Our research in computational proteomics mainly lies in the area of top-down mass spectrometry, which is a novel highly promising technology for acquiring mass spectra. In contrast to the traditional bottom-up approach, it does not require protein digestion prior to tandem mass spectrometry step. Analysis of intact proteins offers certain advantages, such as possibilities to detect post-translational modifications in a coordinated fashion and to identify multiple protein species.
Researchers
Kira Vyatkina
Alumni
Sonya Alexandrova
Mikhail Dvorkin
Yakov Sirotkin
Interns (Summer 2011):
Maxim Gladkikh
Yuri Zemlyanskiy
Andrey Lushnikov
Ilya Makeev
Student (Fall 2011):
Ksenia Krasheninnikova
Current projects
Tag generation for top-down mass spectra
(joint project with Pavel Pevzner’s lab at UCSD)
A peptide sequence tag (PST) is a short sequence of amino acids. In bottom-up mass spectrometry, PSTs are successfully used for spectra interpretation; however, in the top-down case, possibilities of their generation and usage have not yet been explored sufficiently. In the frame of this project, we propose and analyze methods of PST generation for top-down spectra, and indicate their potential applications to spectra identification and mixed spectra interpretation.
Paper:
Yakov Sirotkin, Xiaowen Liu, Maxim Gladkikh, Pavel Pevzner and Kira Vyatkina, “Peptide Sequence Tags for Top-Down Spectra”. (accepted to RECOMB CP 2012)
Software:
MS-Align+Tag (download)
Error correction for top-down mass spectra
(joint project with Pavel Pevzner’s lab at UCSD)
The procedure of spectrum interpretation starts with retrieval of isotopomer envelopes from a given spectrum, followed by derivation of monoisitopic masses from those envelopes. As a result, we obtain a deconvoluted spectrum. However, ±1Da errors are often observed in the masses composing deconvoluted spectra, which can impose serious problems in subsequent spectrum identification. The goal of this project is to eliminate this kind of errors.
Interpretation of mass spectra of substances resulting from chemical experiments
(joint project with Laboratory of Nanobiotechnologies, Academic University, headed by Corr. Mem. of RAS M.V. Dubina)
The goal of this project is to interpret mass spectra of substances, which are expected to contain peptides. Such hypothesis can be confirmed by retrieving an alphabet of amino acids composing the peptides present in a substance, and further explaining the given mass spectra.
Interpretation of multiplex mass spectra
Some mass spectra turn out to be produced from a mixture of proteins rather than from a single protein. They are usually referred to as mixed, or multiplex. This project aims to find a method for interpreting such spectra.
Completed projects
Protein identification using top-down spectra
(joint project with Pavel Pevzner’s lab at UCSD)
This project was devoted to development of a fast method for top-down protein identification, which allows searching for unexpected post-translational modifications.
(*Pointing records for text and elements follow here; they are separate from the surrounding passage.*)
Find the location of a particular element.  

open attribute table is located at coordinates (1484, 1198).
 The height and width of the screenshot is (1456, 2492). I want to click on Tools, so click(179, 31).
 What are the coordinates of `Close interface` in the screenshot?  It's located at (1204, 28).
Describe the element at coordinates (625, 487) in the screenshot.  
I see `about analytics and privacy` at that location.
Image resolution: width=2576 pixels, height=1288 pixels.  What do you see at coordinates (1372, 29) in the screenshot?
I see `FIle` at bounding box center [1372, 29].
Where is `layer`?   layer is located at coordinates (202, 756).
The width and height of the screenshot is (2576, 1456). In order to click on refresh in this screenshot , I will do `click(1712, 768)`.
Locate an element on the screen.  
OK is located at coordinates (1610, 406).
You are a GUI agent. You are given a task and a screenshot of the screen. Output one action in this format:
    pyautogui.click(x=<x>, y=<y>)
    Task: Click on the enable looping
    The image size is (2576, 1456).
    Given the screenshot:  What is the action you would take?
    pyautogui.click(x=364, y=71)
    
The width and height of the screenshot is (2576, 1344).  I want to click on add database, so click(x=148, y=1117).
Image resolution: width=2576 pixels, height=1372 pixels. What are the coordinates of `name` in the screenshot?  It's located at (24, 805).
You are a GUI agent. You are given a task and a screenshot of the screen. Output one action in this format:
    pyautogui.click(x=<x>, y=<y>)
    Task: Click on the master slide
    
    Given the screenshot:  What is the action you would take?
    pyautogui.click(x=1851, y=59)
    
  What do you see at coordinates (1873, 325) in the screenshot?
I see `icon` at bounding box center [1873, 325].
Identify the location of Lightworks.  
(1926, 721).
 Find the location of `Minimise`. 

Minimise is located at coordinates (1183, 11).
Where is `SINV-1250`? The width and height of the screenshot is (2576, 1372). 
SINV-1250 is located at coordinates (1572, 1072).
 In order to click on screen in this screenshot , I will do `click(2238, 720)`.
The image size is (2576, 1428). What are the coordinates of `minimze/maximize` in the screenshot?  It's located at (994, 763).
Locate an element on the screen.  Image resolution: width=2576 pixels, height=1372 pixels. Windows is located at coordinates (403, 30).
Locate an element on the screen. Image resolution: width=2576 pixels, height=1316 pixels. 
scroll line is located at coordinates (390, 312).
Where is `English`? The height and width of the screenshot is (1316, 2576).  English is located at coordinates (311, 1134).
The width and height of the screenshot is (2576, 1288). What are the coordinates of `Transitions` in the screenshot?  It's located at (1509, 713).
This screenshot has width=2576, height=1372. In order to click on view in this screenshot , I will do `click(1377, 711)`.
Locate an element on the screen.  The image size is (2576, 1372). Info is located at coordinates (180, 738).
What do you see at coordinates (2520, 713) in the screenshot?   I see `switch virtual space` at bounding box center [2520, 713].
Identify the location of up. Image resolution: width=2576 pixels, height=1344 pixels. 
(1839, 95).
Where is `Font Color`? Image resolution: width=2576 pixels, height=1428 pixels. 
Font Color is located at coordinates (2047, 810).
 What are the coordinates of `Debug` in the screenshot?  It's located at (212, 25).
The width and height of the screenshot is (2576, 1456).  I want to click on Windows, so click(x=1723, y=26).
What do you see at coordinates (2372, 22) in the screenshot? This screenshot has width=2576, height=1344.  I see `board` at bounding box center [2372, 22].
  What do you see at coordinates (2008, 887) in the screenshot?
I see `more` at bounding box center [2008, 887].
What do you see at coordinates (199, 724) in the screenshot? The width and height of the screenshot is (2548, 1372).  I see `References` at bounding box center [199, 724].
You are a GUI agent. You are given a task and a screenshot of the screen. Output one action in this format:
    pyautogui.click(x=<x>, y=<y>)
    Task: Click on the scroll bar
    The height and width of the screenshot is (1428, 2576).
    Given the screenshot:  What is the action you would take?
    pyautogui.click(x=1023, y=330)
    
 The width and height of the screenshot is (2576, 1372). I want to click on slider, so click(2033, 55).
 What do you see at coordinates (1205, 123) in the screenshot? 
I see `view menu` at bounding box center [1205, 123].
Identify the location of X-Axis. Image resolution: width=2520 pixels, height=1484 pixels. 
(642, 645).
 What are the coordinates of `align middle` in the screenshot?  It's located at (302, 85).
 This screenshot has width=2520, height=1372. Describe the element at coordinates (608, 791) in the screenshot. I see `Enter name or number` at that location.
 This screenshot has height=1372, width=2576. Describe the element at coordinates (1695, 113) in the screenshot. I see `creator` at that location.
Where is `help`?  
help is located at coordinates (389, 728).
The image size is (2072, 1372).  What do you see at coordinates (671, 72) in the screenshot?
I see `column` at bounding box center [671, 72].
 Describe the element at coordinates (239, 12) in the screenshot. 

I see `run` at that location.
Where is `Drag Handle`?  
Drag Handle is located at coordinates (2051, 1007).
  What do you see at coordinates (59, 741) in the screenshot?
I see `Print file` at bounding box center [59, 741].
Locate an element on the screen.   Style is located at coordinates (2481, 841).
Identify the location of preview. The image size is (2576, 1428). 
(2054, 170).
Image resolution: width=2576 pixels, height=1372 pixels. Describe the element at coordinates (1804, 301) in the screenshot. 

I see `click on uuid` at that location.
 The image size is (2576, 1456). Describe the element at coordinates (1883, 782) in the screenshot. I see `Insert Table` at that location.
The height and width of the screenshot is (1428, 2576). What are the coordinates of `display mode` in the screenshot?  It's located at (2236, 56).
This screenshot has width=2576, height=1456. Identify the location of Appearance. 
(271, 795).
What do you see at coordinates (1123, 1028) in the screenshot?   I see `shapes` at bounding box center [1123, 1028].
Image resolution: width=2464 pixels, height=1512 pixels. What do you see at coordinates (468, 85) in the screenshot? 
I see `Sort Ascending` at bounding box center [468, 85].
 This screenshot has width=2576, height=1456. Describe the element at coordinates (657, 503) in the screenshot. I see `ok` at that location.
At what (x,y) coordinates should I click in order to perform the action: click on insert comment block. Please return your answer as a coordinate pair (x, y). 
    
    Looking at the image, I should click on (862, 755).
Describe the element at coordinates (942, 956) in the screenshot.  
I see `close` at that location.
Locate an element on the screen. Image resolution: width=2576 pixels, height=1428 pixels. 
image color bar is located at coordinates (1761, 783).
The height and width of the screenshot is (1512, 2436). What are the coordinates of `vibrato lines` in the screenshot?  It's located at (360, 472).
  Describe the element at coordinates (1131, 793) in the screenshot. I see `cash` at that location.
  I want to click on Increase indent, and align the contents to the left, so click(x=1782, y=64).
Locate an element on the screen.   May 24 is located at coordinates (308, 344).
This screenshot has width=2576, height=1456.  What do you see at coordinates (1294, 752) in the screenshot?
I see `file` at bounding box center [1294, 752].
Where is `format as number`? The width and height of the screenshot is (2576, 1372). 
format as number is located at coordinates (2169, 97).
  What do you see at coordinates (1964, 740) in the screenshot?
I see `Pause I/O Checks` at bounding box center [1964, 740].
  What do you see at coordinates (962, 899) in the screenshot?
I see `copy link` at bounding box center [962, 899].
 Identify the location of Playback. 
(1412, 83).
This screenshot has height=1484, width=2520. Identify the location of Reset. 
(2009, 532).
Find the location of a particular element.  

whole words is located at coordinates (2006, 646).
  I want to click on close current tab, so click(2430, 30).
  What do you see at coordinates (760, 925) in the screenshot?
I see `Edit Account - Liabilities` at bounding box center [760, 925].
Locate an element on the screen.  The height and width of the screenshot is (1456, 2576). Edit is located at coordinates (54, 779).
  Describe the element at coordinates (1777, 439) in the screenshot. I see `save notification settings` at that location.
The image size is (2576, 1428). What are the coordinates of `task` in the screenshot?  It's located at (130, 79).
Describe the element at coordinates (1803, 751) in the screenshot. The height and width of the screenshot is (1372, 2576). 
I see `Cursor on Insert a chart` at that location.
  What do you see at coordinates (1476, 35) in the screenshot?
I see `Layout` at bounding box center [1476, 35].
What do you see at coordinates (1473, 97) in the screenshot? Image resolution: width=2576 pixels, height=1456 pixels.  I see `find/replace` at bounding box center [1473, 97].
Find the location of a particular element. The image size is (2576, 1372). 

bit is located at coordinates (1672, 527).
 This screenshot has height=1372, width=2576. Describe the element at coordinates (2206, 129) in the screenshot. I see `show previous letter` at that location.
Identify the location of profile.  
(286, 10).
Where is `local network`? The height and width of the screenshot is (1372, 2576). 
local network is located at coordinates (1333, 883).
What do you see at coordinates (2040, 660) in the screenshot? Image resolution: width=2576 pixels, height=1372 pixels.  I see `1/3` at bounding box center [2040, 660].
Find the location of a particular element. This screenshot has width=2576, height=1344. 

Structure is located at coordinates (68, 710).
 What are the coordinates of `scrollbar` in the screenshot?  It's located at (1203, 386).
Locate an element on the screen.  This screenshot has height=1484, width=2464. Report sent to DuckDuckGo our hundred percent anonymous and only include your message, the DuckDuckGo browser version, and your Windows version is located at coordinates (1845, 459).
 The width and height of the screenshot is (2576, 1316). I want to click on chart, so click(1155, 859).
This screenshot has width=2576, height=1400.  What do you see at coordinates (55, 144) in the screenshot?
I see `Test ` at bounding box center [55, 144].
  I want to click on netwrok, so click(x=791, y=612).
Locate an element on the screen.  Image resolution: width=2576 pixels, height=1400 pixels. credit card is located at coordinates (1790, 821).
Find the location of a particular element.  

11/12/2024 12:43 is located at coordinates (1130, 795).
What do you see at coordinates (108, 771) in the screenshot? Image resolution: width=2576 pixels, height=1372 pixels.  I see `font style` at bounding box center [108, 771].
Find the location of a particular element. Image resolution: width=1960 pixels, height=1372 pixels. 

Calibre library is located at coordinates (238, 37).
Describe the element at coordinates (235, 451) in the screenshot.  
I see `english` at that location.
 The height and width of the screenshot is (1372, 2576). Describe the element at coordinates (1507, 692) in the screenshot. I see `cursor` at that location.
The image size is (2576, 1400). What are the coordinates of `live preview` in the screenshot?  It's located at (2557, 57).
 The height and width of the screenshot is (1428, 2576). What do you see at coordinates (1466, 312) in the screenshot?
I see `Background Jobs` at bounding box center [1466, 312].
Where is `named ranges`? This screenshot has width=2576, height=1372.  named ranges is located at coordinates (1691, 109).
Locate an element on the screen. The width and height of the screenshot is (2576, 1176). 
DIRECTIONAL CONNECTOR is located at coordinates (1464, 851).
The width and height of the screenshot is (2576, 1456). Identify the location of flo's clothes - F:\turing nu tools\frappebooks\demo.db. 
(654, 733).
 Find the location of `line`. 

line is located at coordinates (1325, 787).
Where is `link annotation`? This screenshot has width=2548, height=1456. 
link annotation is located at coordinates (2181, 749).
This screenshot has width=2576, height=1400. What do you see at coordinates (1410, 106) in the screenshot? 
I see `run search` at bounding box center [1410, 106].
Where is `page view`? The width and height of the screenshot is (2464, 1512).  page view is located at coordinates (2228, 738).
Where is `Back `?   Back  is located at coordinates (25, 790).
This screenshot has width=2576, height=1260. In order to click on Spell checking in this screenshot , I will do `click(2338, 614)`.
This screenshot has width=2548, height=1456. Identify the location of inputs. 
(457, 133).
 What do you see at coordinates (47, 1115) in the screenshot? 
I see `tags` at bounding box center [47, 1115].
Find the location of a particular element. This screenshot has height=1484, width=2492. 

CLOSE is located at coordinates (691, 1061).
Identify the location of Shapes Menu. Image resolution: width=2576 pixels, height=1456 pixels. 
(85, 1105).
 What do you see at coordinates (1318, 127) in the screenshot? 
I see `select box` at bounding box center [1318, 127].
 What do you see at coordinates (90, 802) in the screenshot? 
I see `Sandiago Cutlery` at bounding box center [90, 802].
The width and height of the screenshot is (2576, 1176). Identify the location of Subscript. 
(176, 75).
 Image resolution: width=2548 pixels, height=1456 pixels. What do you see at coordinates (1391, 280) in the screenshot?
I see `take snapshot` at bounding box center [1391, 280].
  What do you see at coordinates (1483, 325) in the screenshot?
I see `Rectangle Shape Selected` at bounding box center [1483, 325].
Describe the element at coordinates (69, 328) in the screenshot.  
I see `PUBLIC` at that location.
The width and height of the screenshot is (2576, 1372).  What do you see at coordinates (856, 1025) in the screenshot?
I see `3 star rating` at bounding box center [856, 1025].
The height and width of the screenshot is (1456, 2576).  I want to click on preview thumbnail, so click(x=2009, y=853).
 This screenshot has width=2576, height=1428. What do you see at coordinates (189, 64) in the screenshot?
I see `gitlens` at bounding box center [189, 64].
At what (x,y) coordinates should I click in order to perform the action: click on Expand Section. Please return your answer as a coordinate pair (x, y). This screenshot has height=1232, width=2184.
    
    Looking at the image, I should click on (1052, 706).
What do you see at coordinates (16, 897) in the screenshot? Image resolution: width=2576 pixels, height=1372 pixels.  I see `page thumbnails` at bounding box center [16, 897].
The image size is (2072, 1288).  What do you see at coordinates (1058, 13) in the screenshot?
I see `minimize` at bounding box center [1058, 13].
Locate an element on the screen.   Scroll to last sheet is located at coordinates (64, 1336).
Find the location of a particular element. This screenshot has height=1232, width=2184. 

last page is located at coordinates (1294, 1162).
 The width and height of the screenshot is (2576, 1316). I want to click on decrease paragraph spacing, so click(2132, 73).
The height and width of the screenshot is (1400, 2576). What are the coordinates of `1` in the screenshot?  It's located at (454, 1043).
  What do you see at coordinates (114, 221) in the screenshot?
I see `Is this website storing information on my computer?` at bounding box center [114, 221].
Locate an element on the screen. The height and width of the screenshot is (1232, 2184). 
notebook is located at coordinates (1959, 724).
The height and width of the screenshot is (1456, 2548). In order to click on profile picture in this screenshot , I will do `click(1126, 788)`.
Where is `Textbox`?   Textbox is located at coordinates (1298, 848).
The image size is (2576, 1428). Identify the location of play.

The proposed algorithm, MS-Align+, performs significantly better than previously existing approaches on two top-down datasets used for benchmarking such software tools.
Paper:
Xiaowen Liu, Yakov Sirotkin, Yufeng Shen, Gordon Anderson, Yihsuan S. Tsai, Ying S. Ting, David R. Goodlett, Richard D. Smith, Vineet Bafna and Pavel A. Pevzner, “Protein identification using top-down spectra”. “Molecular and Cellular Proteomics”. 2011 Oct 25. [Epub ahead of print]
Protein morphing
(joint project with Pavel Pevzner’s lab at UCSD, Burnham Institute for Medical Research, and Joint Center for Structural Genomics, Bioinformatics Core)
Within this project, we developed an efficient algorithm for protein morphing based on linear interpolation and implemented it as a web server.
Paper:
Natalie E. Castellana, Andrey Lushnikov, Piotr Rotkiewicz, Natasha Sefcovic, Pavel A. Pevzner, and Adam Godzik, Kira Vyatkina, “MORPH-PRO: A Novel Algorithm and Web Server for Protein Morphing”. In Proc. The 12th workshop on Algorithms in Bioinformatics (WABI 2012), September 10-12, Ljubljana, Slovenia, LNCS 7534, Springer, 2012, 12pp. (to appear) (Appendix)
Collaboration
Our research in computational mass spectrometry is carried out in the frame of close collaboration with Pacific Northwest National Laboratory (PNNL).